In her opening address, State Secretary and Head of the State Secretariat for Economic Affairs (SECO) Marie-Gabrielle Ineichen-Fleisch underscored the significance of stability, democracy and economic growth. "This triad is reflected in all Swiss foreign policy activities in these countries", noted Ms Ineichen-Fleisch.
The goal, she explained, is to foster the transition to a market economy and a political system based on democratic values. "The same basic principle applies everywhere and always: Switzerland's approach to offering support is needs-oriented and based on cooperation. We also place great emphasis on the sustainability of the assistance we provide."
In Georgia, for example, Switzerland is helping to strengthen agricultural value chains and working to ensure that smallholder farmers are better integrated. As a result, 19,000 farmers increased their productivity by 15% in 2013, boosting their income by 10%. This also led to the creation of 143 jobs in rural areas.
Thanks to Switzerland's support, legislation was passed in Ukraine to make it significantly easier for small and medium-sized enterprises to be connected to the power grid, resulting in savings of more than CHF 5 million in 2013 alone for the companies concerned. Furthermore, the adaptation of Ukrainian inspection procedures to European standards, which was undertaken with Swiss support, enabled poultry producers to export to the EU for the first time, generating additional income of CHF 60 million.
In view of the current situation in Ukraine, however, all on-going projects have been reviewed for potential risks and operational consequences, noted Guido Beltrani, head of the Swiss cooperation office in Ukraine. Where necessary, the implementation of the projects has been adjusted and preventive measures have been taken. Project activities in Crimea have been suspended. In eastern Ukraine, no Swiss projects are currently affected by the difficult security situation. But the situation on the ground remains volatile and is being reviewed on an ongoing basis.
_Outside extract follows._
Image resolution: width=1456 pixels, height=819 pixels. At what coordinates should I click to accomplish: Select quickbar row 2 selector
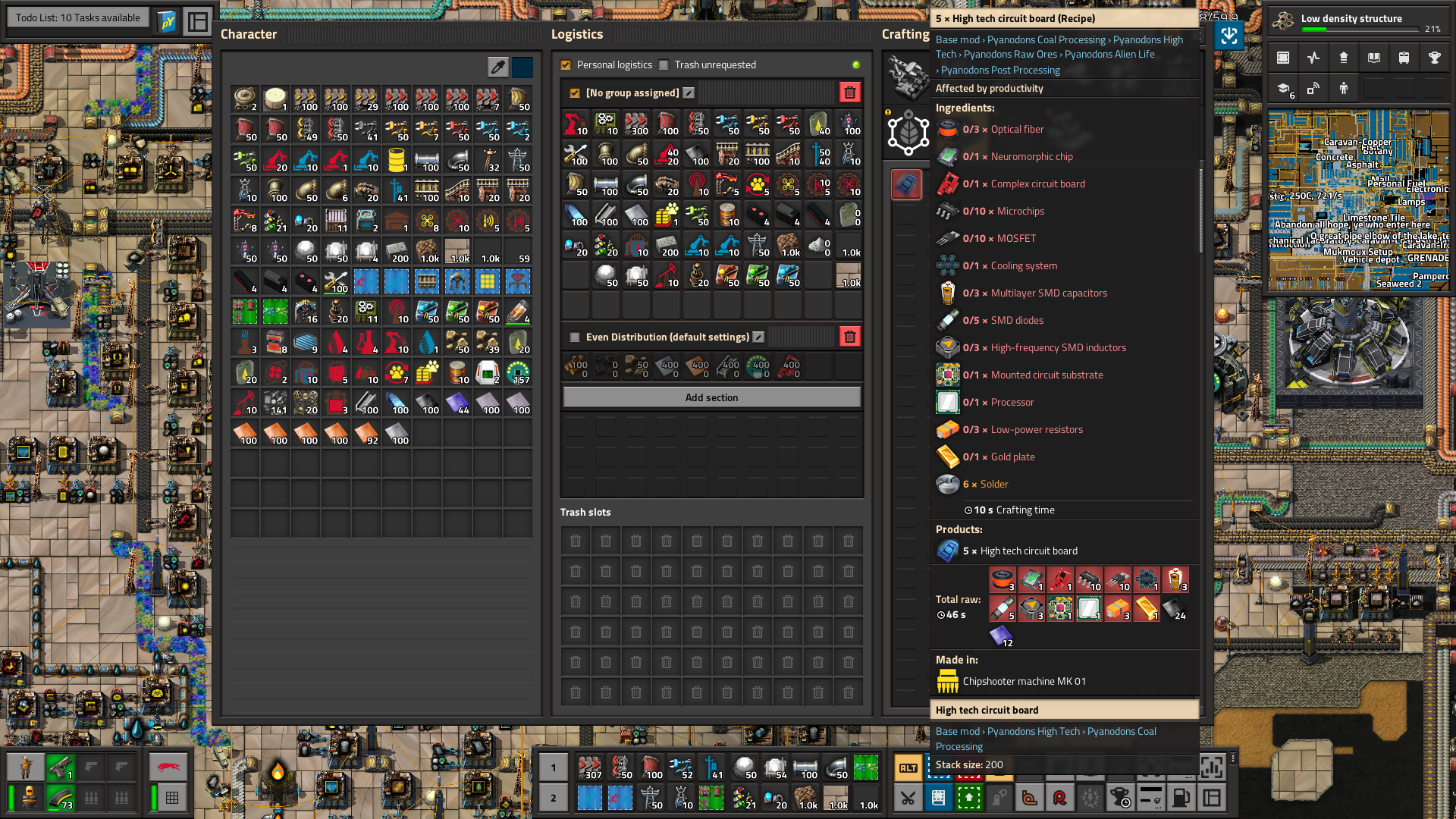(553, 798)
Switzerland's commitment is all the more important in times of instability, fragility and uncertainty, emphasised Martin Dahinden, head of the Swiss Agency for Development and Cooperation (SDC), in his closing speech. "Helping people in their reform efforts even in difficult periods is an important fundamental principle for us. We also firmly believe that a society is sustained from below, which is why we are committed to strengthening civil society, local authorities and good governance." It is, amongst other things, this sustained and full commitment that makes Switzerland a very reliable and credible partner, added Mr Dahinden.
With the new international cooperation strategy for 2013-2016, Switzerland has made a conscious decision to step up its commitment in fragile contexts. Transition cooperation also makes a significant contribution to the resolution of conflicts and the stabilisation of fragile contexts. This decision, explained Dahinden, was made in the knowledge that the best time to lay the foundations for a better future is when the challenges seem to be biggest and most pressing.
This year's Annual Conference on Swiss Cooperation with Eastern Europe drew 750 participants from all over Switzerland. Besides the conference proper, visitors were also given the opportunity to meet programme officers from the South Caucasus and Ukraine at the "Petit Marché" exhibition and to taste agricultural products produced in projects supported by Switzerland.